The data.parliament service provides access to a wide range of information on the UK Parliament. One of the main services is the Members Name Data Platform, formerly known as the Members Name Information Service or MNIS. The service can be accessed through the mnis package by Evan Odell. Additional information can be gained as needed from the hansard package. We will use the convention data.parliament when referring to the names service.

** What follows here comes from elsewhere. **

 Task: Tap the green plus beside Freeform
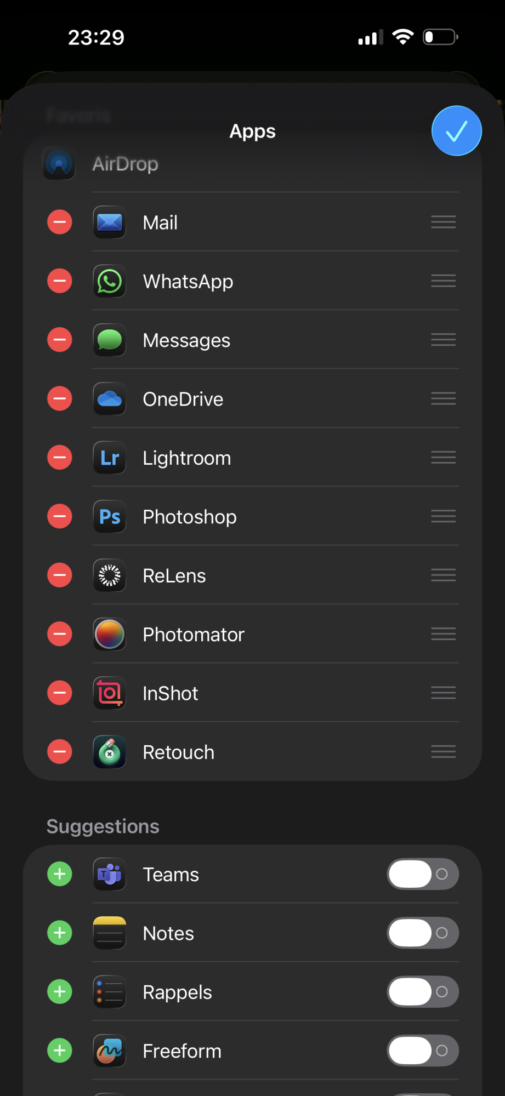60,1051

The list of all former and current members (MPs and Lords) can be obtained through the mnis package using mnis::mnis_all_members(). This includes the data services IDs for members of parliament that can be used to link to other sources of public data.parliament information on Members.

install.packages("mnis")
library(mnis)
members <- mnis_all_members()

Unfortunately, the IPSA data is not particularly consistent with the data.parliament name format which lists names as surname, first name with optional honorifics. This requires some cleaning and adjustment to resolve.

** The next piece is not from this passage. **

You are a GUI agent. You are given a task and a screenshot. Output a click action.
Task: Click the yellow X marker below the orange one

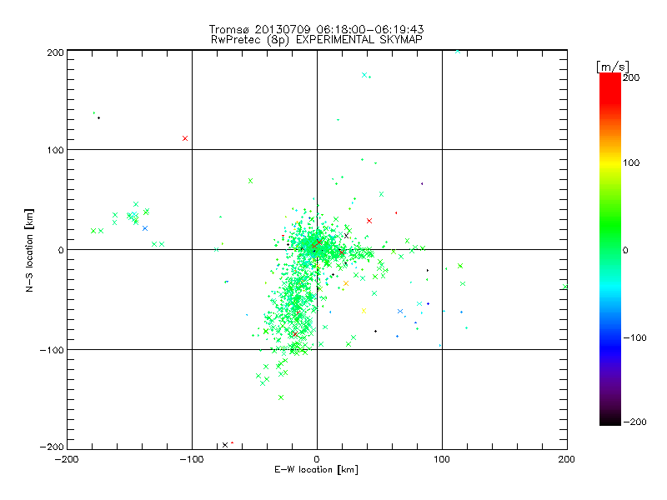click(x=364, y=311)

Our aim is to create a data table that matches the names of MPs listed in the IPSA records with the data.parliament data. This involves five main issues.

a) Variations in the names used in IPSA and in data.parliament. b) The departure of MPs from the House of Commons c) The movement of MPs from the House of Commons to the House of Lords. At this point their names change from being first name, second name to Lord or Baron or Baroness surname of place in the data.parliament records. d) MPs who have not submitted an expenses claim to IPSA during their membership. This affects 2 new MPs in IPSA period to the end of March 2018.

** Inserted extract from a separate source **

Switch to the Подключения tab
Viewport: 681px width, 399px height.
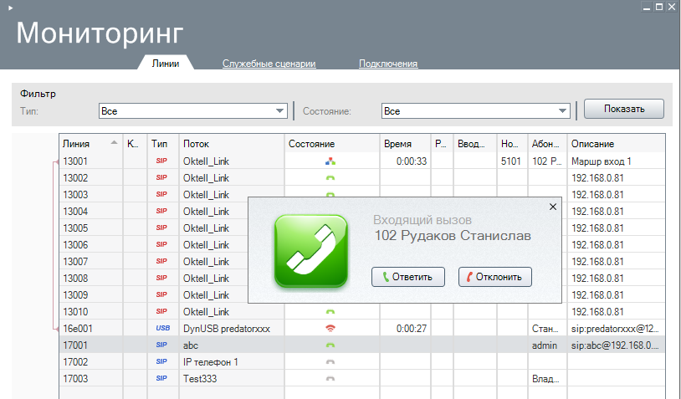(x=388, y=64)
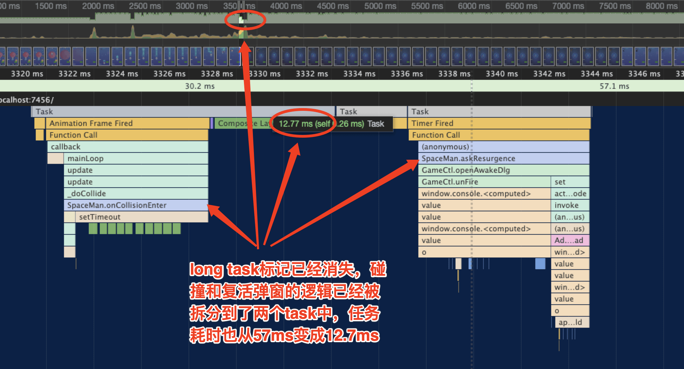
Task: Click the 5000 ms overview timeline label
Action: coord(380,6)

As we are dealing with 952 names in the IPSA records and 4,695 names in data.parliament (all members data) this can get complicated and requires a lot of cross checking. We were obliged to feel our way forward with this and to engage in some manual clean up. It would be useful in future is IPSA and data.parliament harmonised their approaches to names and if IPSA adopted the data.parliament member ids as a key.

Preparing the data.parliament data

We can make progress by recognising that IPSA covers the expenses of Members of Parliament (not the House of Lords). We therefore confine the data_parliamnent data to MPs. We can use the house column in mnis_all_members to filter the data only to members of the Commons.

library(tidyverse)
load("members.rda")
library(tidyverse)
commons <- members %>%
  dplyr::filter(house == "Commons")

That reduces the data.parliament data by just over half. We could further limit the data on the current_status_name to Current members but we will not go there yet. Note that we will pick up former members who are now members of the lords further on in the process.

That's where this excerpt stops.